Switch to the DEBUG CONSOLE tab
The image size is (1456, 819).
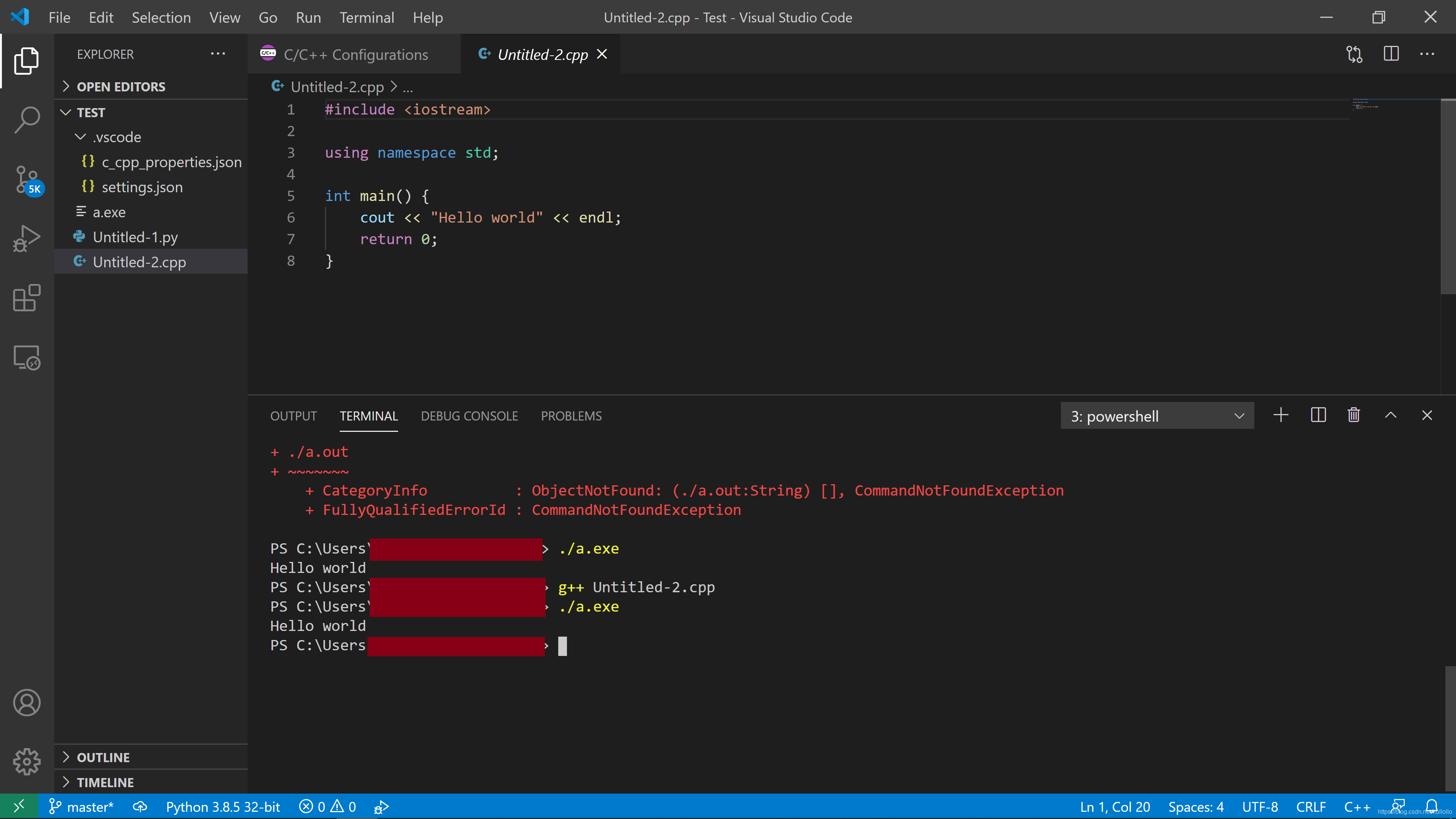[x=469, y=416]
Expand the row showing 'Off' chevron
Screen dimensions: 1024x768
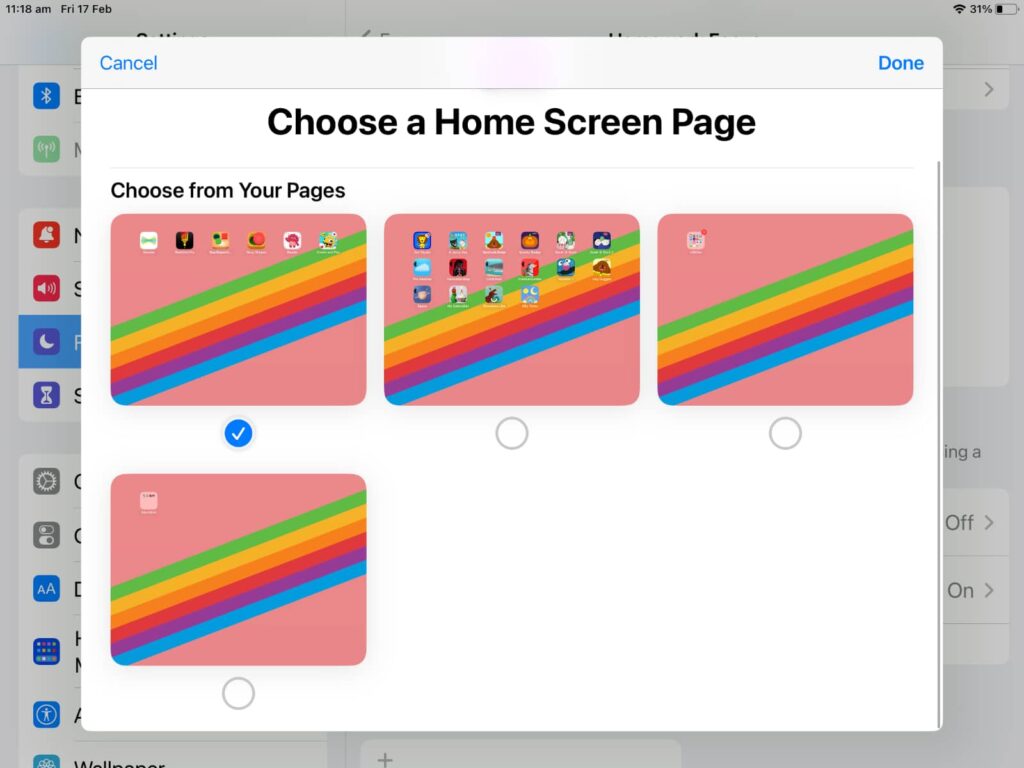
...
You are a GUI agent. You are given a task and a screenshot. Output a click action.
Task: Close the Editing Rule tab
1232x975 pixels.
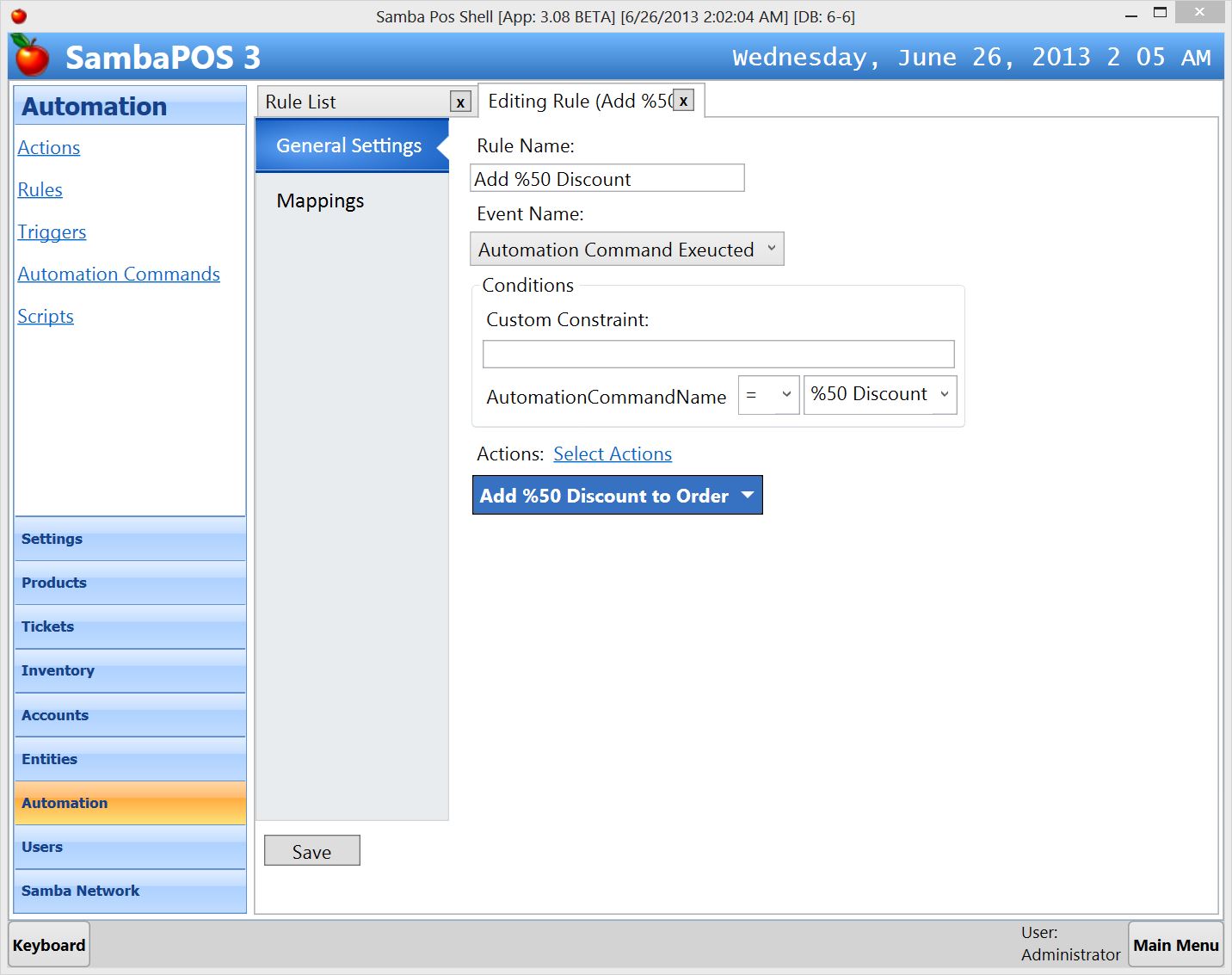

■ PROBLEM STATEMENT ■
Can you return the part of the data that opens with the line containing "You are a GUI" and closes with the line containing "1232x975 pixels.", reproducing those lines exactly and nothing else?

■ RESPONSE ■
You are a GUI agent. You are given a task and a screenshot. Output a click action.
Task: Close the Editing Rule tab
1232x975 pixels.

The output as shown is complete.